この生活にも慣れと言うものを覚え始めた。勿論短期間で終わるなんてことは考えていなかったが、まさか1つ目の回収に一ヶ月以上もの時間を費やすとは思っても見なかった。
そもそもなんでここから調査を始めたかということから説明を始めなければならないだろう。
4月16日、ⅤとⅨ、新田と一緒に行った階段が終了する間際、OLに一本の連絡が入ったのだ。
[蒼龍にてコードネーム『暴食』を確認]
ただそれだけの内容だったが、階段の最後、目的地を決める段階でそんなメールが来たもんだから必然的にそっちに向かうことになったのだ。
一週間に一度麒麟寮に戻りⅨの『仮面舞踏』を受け、身代わりになってもらっている現状、いい加減に麒麟寮でみんなとの生活を楽しみたいとも思い始めた今日この頃である。

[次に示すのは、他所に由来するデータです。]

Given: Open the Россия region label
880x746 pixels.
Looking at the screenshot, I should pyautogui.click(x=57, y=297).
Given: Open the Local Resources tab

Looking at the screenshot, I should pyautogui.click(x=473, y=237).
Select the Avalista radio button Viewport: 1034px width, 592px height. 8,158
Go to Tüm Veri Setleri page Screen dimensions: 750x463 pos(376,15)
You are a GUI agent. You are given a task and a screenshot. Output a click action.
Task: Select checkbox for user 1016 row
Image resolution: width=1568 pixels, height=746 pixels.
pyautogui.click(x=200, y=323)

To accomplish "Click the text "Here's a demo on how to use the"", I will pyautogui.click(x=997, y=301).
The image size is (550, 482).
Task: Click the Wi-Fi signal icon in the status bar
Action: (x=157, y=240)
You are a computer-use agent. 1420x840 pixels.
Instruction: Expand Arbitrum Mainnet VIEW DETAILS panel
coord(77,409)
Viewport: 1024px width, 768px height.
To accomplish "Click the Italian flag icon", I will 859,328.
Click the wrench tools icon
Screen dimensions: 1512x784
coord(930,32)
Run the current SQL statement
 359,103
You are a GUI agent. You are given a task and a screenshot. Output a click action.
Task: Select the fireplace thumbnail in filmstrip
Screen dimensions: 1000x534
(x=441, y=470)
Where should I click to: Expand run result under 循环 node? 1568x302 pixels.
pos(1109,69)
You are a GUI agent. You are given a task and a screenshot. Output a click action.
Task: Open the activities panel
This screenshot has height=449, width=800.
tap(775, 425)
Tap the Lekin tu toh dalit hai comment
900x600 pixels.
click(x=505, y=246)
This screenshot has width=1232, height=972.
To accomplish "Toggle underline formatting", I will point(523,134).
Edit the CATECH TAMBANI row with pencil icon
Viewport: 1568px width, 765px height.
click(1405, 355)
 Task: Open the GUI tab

一応こちらでの名義は『辻井椋』ではなく、『伍莉貞』を名乗っている。単純な名前のアナグラムだが、本名は入寮祭で学園全土に割れてしまっている為使えないので偽名を用意したのだ。
もしものことを考えて同室の人間はおらず、拾い二人部屋をひとりで使っている。そんな広い部屋で洗面所の鏡の前に立ち、寝癖やら何やらを整えた後に自らの頭に黒いニット帽をかぶり、メガネをかけるという些か単純な変装をする。
最初からこの姿で通しているため、誰にも突っ込まれることはなく、蒼龍寮にとって伍莉貞はこのニットメガネキャラで通っている。
この寮、蒼龍第七寮に越してきてから始まった新しい生活。周囲にまったくといっていいほど知人が存在しない中の暮らしだったが一ヶ月たてば知人と言うのも増えるものだ。今ではこちらである程度友人というものができてきた。
鏡を確認し、おそらくバレないであろうと言う確信を持ったと所で、部屋のドアが二度ほどノックされる。
「伍莉君、起きてるかい?」
そう言ってドアノブを回し入ってきたのは第七寮寮監、青山雪人氏だ。彼は今回の一件を知らされているため、一応こちらでのパートナー的存在である。
「おはようございます青山さん……ってどうしたんですか!?」
入ってきた高身長の、教師というよりはお兄さん。何もしていなくてもイケメンな青山が日頃とは違い血相を変えたような様子で椋の両肩を掴み揺らす。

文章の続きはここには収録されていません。